Spironolactone for Heart Failure
Abstract & Commentary
By Michael H. Crawford, MD
Professor of Medicine, Lucie Stern Chair in Cardiology, Director, Cardiology Fellowship Program, Chief of Clinical Cardiology, University of California, San Francisco
Dr. Crawford reports no financial relationships relevant to this field of study. This article originally appeared in the January 2014 issue of Clinical Cardiology Alert.
Synopsis: The authors concluded that in a diverse, community-based population with new systolic heart failure, spironolactone did not reduce death
or hospitalization, but did increase the incidence
of hyperkalemia.
Source: Lee KK, et al. Effectiveness and safety of spironolactone for systolic heart failure. Am J Cardiol 2013;112:1427-1432.
In order to assess the safety and efficacy of spironolactone combined with other recommended drugs for systolic heart failure, these investigators from Kaiser Permanente Northern California studied 2358 patients with newly diagnosed heart failure, a left ventricular ejection fraction (LVEF) < 40%, and no previous mineralocorticoid receptor antagonist (MRA) use. Patients were excluded if their serum creatinine was > 2.5 mg/dL or their potassium was > 5.0 mEq/L. Spironolactone was initiated in 521 patients (22%) and they were followed for a median of 2.5 years. The spironolactone cohort was younger, had fewer comorbidities, and was more likely to be on other heart failure therapies, including digoxin and potassium supplementation. Also, they had higher GFR, but lower LVEFs. After adjustments for different patient characteristics and concurrent use of other heart failure therapies, spironolactone was not associated with death (hazard ratio [HR], 0.93; 95% confidence interval [CI], 0.60-1.44) or all-cause hospitalization (HR, 0.91; 95% CI, 0.77-1.08). Lower death rates were associated with the use of an angiotensin-converting enzyme inhibitor (ACEI), angiotensin II receptor blocker (ARB), and beta-blockers (HR, 0.47; 95% CI, 0.44, 0.38, respectively), as was reduced hospitalization (HR, 0.60; 95% CI, 0.73, 0.52). Spironolactone use adjusted for potential confounders was associated with a higher rate of severe hyperkalemia (HR, 3.46; 95% CI, 1.97-6.06), but not kidney injury (HR, 0.66; 95% CI, 0.42-1.05). Also, lower GFR correlated with acute kidney injury and severe hyperkalemia on spironolactone. The authors concluded that in a diverse, community-based population with new systolic heart failure, spironolactone did not reduce death or hospitalization, but did increase the incidence of hyperkalemia.
COMMENTARY
This study adds to the current observational literature on the lack of effectiveness of spironolactone for systolic heart failure in real-world settings. As compared to prior studies, it has several strengths. First, it only included patients with a new diagnosis of heart failure, which eliminates the survivor bias. Second, they eliminated patients with prior spironolactone use, which reduces the responder bias. Third, they knew all the drugs each patient was taking and for how long. Finally, they had serial laboratory results on all the patients. Limitations of this study, besides being observational, include a lack of exact knowledge of the dose of spironolactone the patients were on and that the spironolactone patients were sicker than the rest of the patients, since guidelines at the time recommended MRAs for class III-IV heart failure patients.
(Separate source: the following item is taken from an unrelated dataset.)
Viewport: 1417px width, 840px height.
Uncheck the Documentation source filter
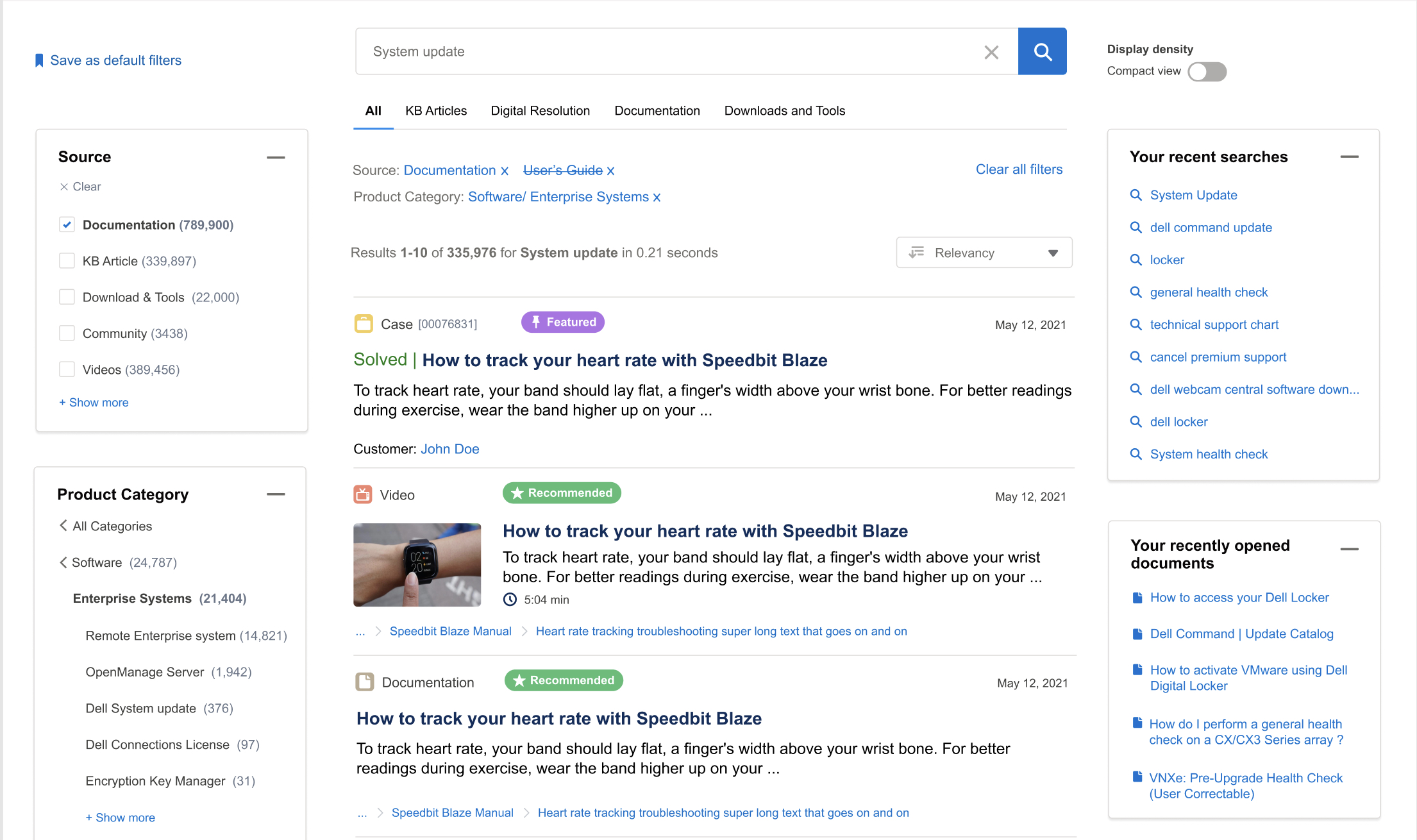[67, 224]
The adverse effects of spironolactone were similar to those in randomized trials, which suggests that they were not the cause of the difference in response. Of the three randomized, placebo-controlled trials, only one (RALES) used spironolactone, the other two used eplerenone. One major difference between this study and RALES is that beta-blocker use was only 11% in RALES vs 82% in this study. Thus, perhaps MRA therapy is more beneficial if patients are not on beta-blockers. The two trials using eplerenone were on guideline-driven therapy, so the beneficial effects of eplerenone cannot be ascribed to deficiencies in other recommended therapies. Also, it is possible that eplerenone is more effective than spironolactone, but to date there have been no head-to-head comparisons of these two MRAs.
What should clinicians do at this point? In patients who meet the entry criteria of the three randomized trials (RALES, EMPHASIS, EPHESUS) and in whom close monitoring of blood pressure, potassium, and creatinine can be accomplished, it would be reasonable to start a MRA. In patients not meeting trial entry criteria, but who have no contraindications to MRAs, it would be reasonable to start a MRA if they are not optimally managed on class I guidelines care. However, all patients started on MRA need careful follow-up. Patients on potassium-sparing diuretics or potassium replacement are at high risk, as are patients with renal impairment or hypotension. MRAs are problematic in such patients and preference should be given to ACEIs/ARBs and beta-blockers, which clearly improve survival.